How sympathetic can the topic of a bad biopic be?

Ray Charles presents the limit case. Charles grew up dirt-poor as the son of a single mother laundress in the Deep South. Among the last things on Earth he saw, Charles watched his baby brother die in a senseless accident. Blind from early youth, Charles painstakingly crafted a musical legend in a world determined to cheat, demean, and undermine him. Given the inherent emotional tug of the material, the Academy Award nomination for Best Picture comes as no surprise. The music is great, Jamie Foxx inhabits the character of Charles, and the film's dramatic arc comes at last to a happy conclusion for the recently deceased and much-missed showman.

Still and all, what a sluggish bore of a movie. Why do man of genius biopics always insist on droning on about the personal struggles of the artists? From watching RAY, one would think that his story was mainly about heroin, then polygamy, then traumas of origin, and, somewhere in the bottom of the pile, marginally about music.

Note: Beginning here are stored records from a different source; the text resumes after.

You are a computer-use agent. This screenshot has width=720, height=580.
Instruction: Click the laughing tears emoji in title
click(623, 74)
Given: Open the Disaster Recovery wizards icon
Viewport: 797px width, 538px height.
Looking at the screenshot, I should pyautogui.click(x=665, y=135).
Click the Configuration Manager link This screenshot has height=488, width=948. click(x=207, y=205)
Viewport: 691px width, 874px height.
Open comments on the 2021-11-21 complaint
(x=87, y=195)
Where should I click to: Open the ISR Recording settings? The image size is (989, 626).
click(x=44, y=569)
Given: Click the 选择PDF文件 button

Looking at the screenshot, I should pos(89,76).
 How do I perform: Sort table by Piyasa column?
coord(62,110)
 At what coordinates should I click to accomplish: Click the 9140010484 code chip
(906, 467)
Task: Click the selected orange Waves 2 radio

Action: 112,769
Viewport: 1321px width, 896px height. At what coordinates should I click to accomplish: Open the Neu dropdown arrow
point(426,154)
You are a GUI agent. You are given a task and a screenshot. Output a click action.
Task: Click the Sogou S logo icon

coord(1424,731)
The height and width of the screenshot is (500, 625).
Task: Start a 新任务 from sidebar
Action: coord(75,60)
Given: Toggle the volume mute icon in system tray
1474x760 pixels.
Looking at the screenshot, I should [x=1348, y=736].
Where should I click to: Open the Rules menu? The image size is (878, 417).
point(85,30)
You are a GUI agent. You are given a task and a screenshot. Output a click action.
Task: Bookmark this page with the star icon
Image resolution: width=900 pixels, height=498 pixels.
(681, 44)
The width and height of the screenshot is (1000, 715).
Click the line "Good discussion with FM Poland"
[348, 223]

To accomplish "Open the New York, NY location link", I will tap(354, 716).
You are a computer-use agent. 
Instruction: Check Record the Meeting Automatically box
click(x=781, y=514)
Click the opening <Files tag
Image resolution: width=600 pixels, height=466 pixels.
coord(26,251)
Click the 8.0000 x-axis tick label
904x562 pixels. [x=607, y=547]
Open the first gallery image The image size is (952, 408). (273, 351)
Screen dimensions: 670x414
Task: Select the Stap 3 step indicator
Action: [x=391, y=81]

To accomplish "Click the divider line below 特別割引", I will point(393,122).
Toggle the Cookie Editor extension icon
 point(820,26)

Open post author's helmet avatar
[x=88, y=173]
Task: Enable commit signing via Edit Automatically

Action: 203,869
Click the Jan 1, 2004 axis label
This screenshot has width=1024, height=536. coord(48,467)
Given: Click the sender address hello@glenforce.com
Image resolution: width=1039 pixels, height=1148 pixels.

In fact, the structure of RAY betrays its two main messages. The messenger-characters of the film deny over and over again that Ray Charles should be pitied because of his blindness, but the film showers Ray with understanding and empathy to the point where one expects to see the director making a cameo to help Ray strap on for a fix. Secondly, those who understand Ray best speechify to him that music is the most important thing in his life. But we're treated to precious little insight into his actual composition process. What do his musical influences sound like? What dead ends did he pursue in his original work? Something as simple as -- what habits did he have when writing? Did he ever have writer's block?

The man passes, love him as we might. Life is short, art is long. RAY gives us mostly the short end of the stick.